Basic Question

Dear All

A basic question:

align(n) of an array in CUDA -means that the first element of the array is align to n bytes or

each element of the array is align to n bytes


Luis Gonçalves

In CUDA, the align directive applies to structures:

I’m not aware of any other documented usage. njuffa or others may know otherwise.

The starting point of an array of basic types should always be aligned to the necessary type by the compiler (assuming you are not doing illegal pointer arithmetic to offset the start of the array). Thereafter, each element of the array of basic types will be naturally aligned, by definition.

The starting point and structure element size of an array of structures will be chosen by the compiler, but you can modify it with the align directive. The align directive when used this way will essentially force each structure (element) in the array to fall on the specified boundary.

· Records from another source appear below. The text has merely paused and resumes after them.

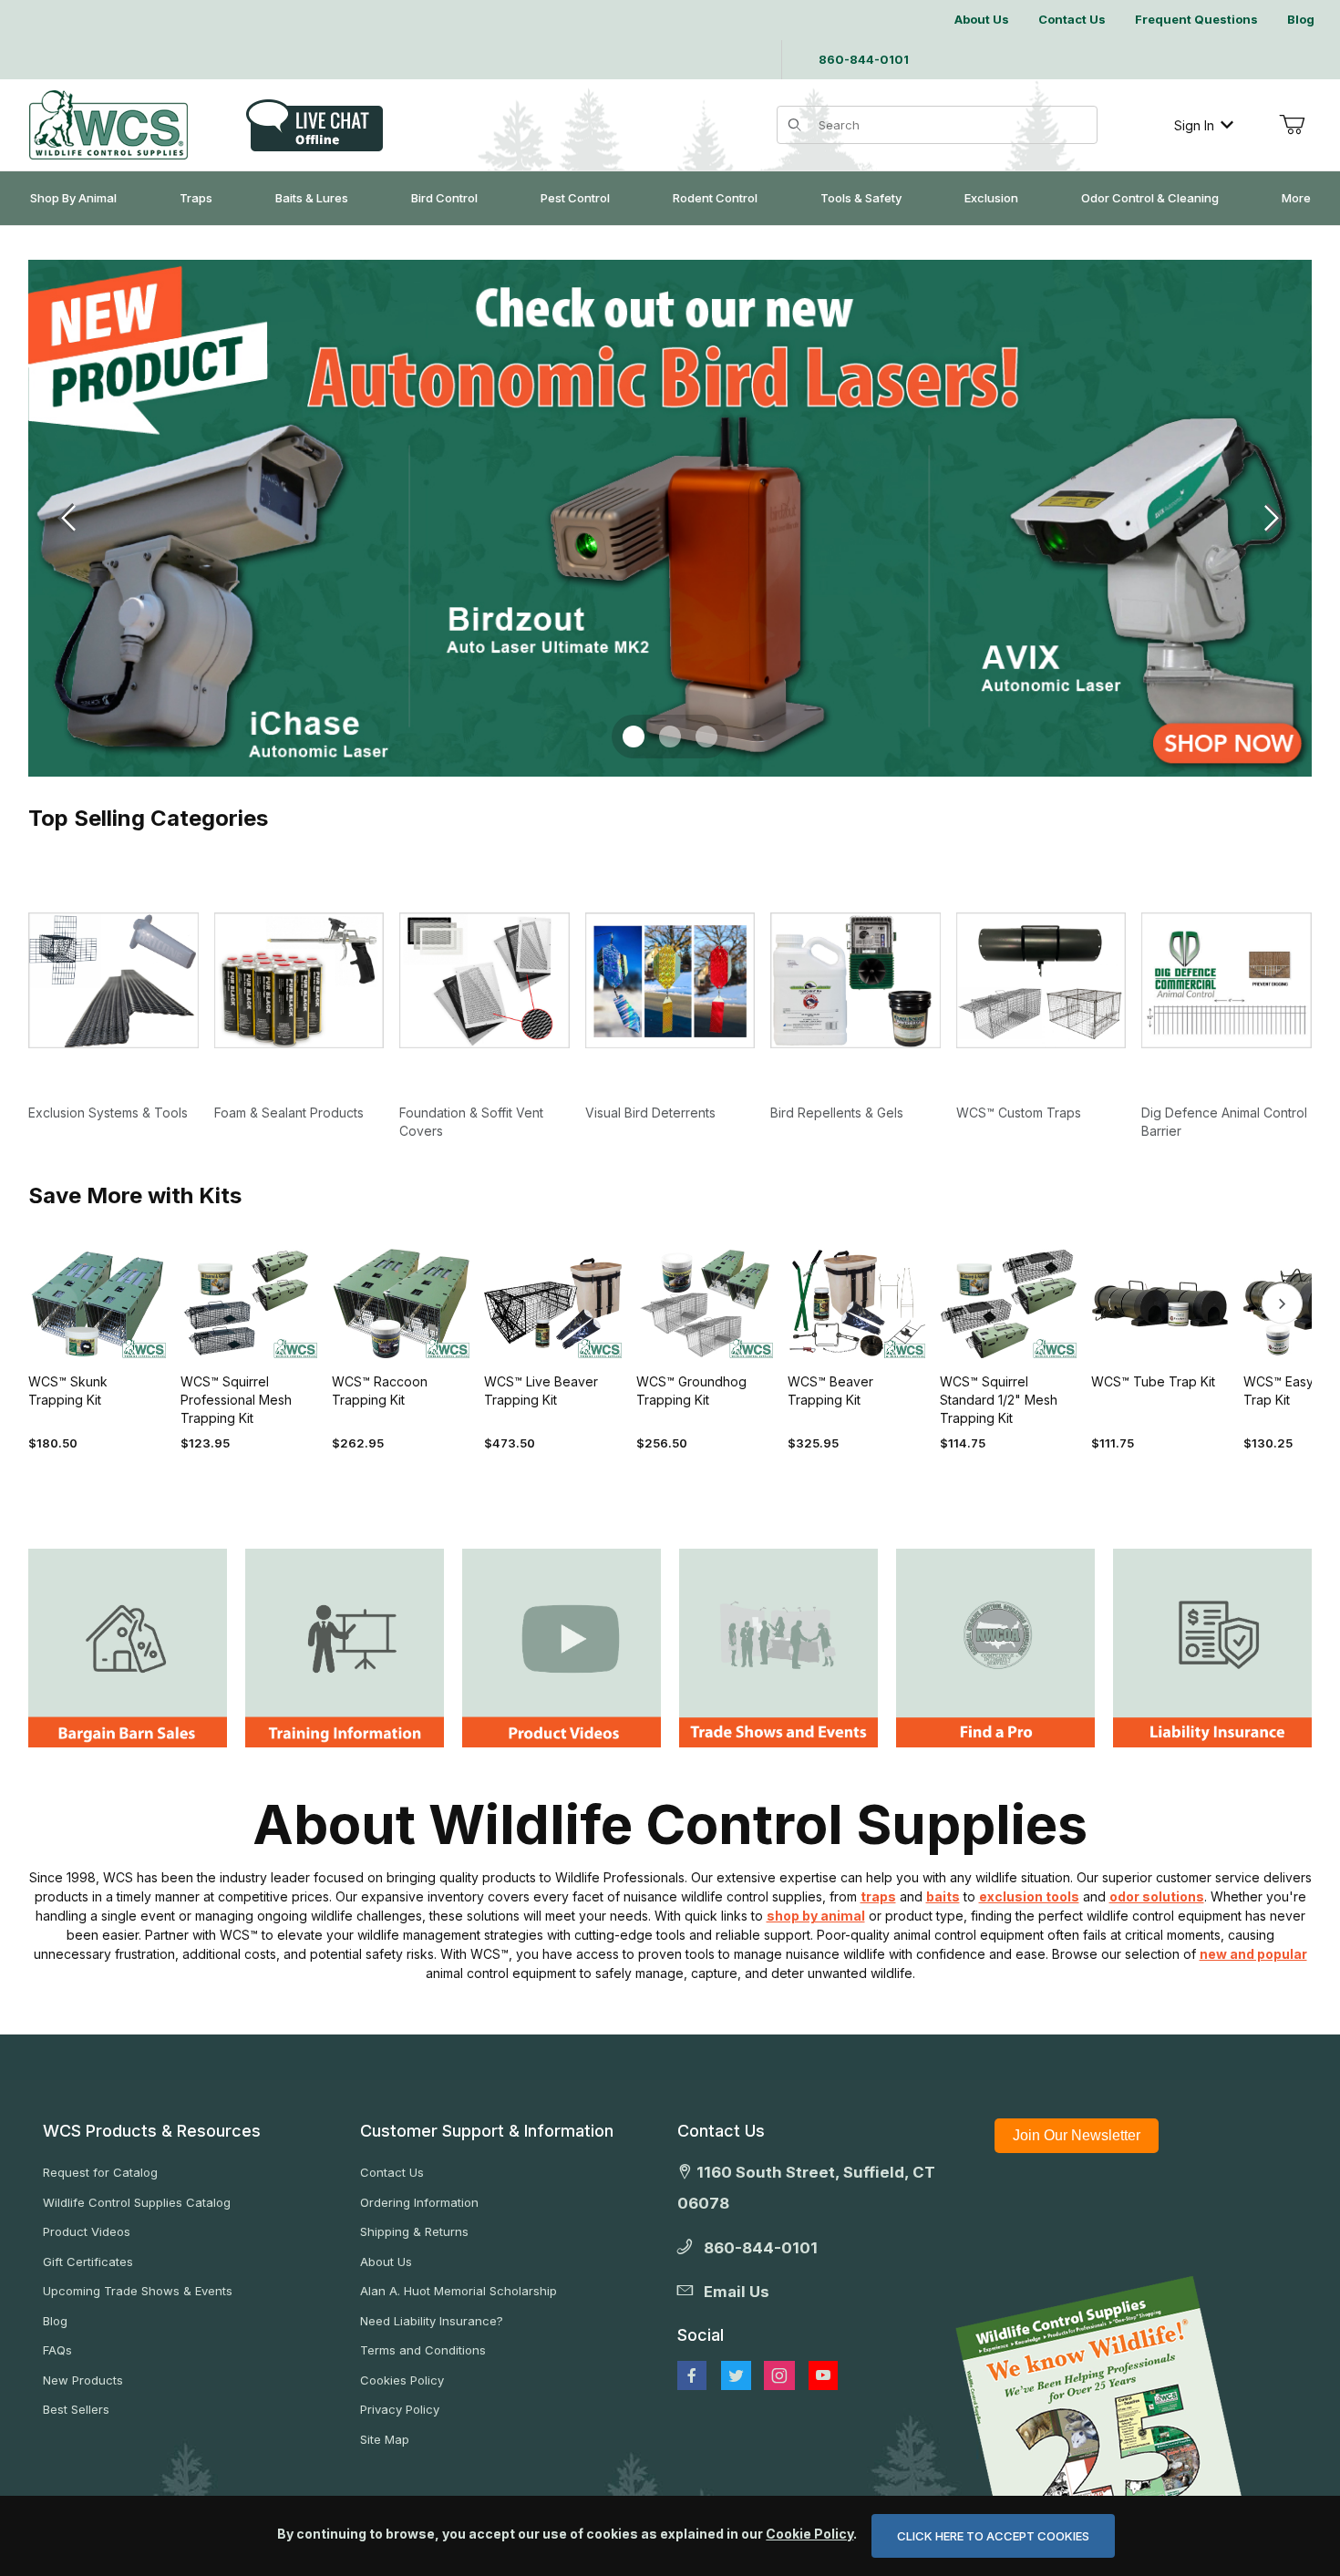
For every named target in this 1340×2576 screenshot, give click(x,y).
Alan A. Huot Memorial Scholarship (458, 2290)
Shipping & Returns (414, 2231)
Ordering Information (419, 2202)
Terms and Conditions (423, 2350)
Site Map (384, 2439)
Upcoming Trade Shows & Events (137, 2290)
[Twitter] (736, 2375)
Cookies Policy (402, 2380)
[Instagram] (779, 2375)
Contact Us (392, 2172)
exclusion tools (1029, 1896)
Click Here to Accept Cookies (993, 2536)
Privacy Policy (399, 2409)
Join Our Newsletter (1076, 2135)
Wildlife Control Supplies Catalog (137, 2202)
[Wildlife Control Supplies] (108, 125)
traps (878, 1896)
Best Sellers (76, 2409)
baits (943, 1896)
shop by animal (816, 1915)
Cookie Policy (809, 2533)
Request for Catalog (100, 2172)
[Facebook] (691, 2375)
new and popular (1253, 1954)
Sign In (1194, 125)
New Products (83, 2380)
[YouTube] (823, 2375)
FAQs (57, 2350)
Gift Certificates (88, 2261)
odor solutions (1156, 1896)
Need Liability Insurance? (431, 2320)
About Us (386, 2261)
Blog (55, 2320)
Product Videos (86, 2231)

The purpose of the align directive is to over-align data, i.e. align it to a larger bound than would normally be picked by the compiler. For any aggregate type, the compiler will chose alignment necessary to read all components of that type successfully under the restrictions imposed by the architecture.

It is curious that the CUDA documentation only mentions align in conjunction with structs. Alignment storage class modifiers exist in pretty much all toolchains, and they can normally be applied to any aggregate object e.g.

__align__(8) uint8_t buffer[256];

I have never tried this in CUDA, so I do not know whether the above actually works (and more importantly, is designed to work) in a CUDA program. Alignment storage class modifiers are top-level modifiers, so the semantics of the above array declaration would be that the start of the byte-buffer is aligned to an address that is a multiple of 8, not that every array element is placed at an address divisible by 8.

Is the original question of a philosophical nature, or is there an actual programming issue that needs to be addressed?

Dear All

I have something like this in a kernel

float r;
float i;
} complex1;

global kernel(xxxxxxxx)

align(64) complex1 a[xxx];
align(64) complex1 b[xxx];
align(64) complex1 c[xxx];
align(64) complex1 d[xxx];


With the above align I obtained runtime gains and I wanted to know what was happening (I tried with 8 16 32 and 64 works better). If only the first element is aligned or I was using lots of memory and all elements are aligned.


Luis Gonçalves